Allele-Specific Increase in Basal Transcription of the Plasminogen-Activator Inhibitor 1 Gene is Associated with Myocardial Infraction

• Published in: Proceedings of the National Academy of Sciences - PNAS Vol. 92; no. 6; pp. 1851 - 1855
• Main Authors: Eriksson, Per, Kallin, Bengt, Ferdinand M. Van't Hooft, Bavenholm, Peter, Hamsten, Anders
• Format: Journal Article
• Language: English
• Published: National Academy of Sciences of the United States of America 14.03.1995
• Subjects: Alleles; Blood plasma; Congenital heart defects; DNA; Genes; Genotypes; Hep G2 cells; Myocardial infarction; Oligonucleotides; Promoter regions
• ISSN: 0027-8424; 1091-6490

Increased plasminogen-activator inhibitor 1 (PAI-1) activity is a common finding in patients with coronary heart disease.
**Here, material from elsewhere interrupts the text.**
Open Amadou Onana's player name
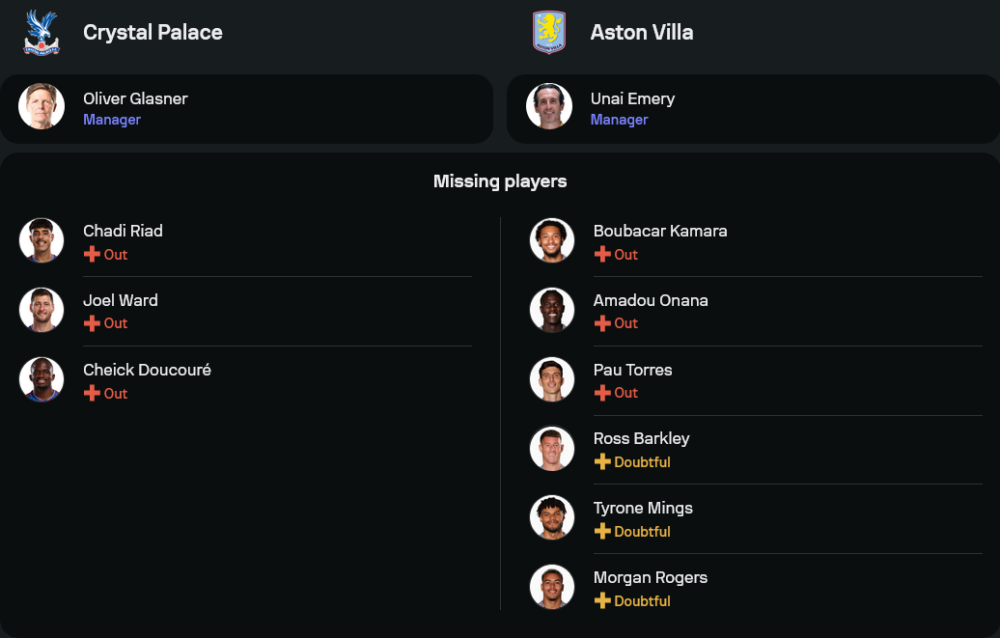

Here we provide evidence for an independent, etiological role of PAI-1 in myocardial infarction. The 4G allele of a recently described common 4/5-guanine-tract (4G/5G) polymorphism in the PAI-1 promoter is associated with higher plasma PAI-1 activity. The prevalence of the 4G allele is significantly higher in patients with myocardial infarction before the age of 45 than in population-based controls (allele frequencies of 0.63 vs. 0.53). Both alleles bind a transcriptional activator, whereas the 5G allele also binds a repressor protein to an overlapping binding site. In the absence of bound repressor, the basal level of PAI-1 transcription is increased.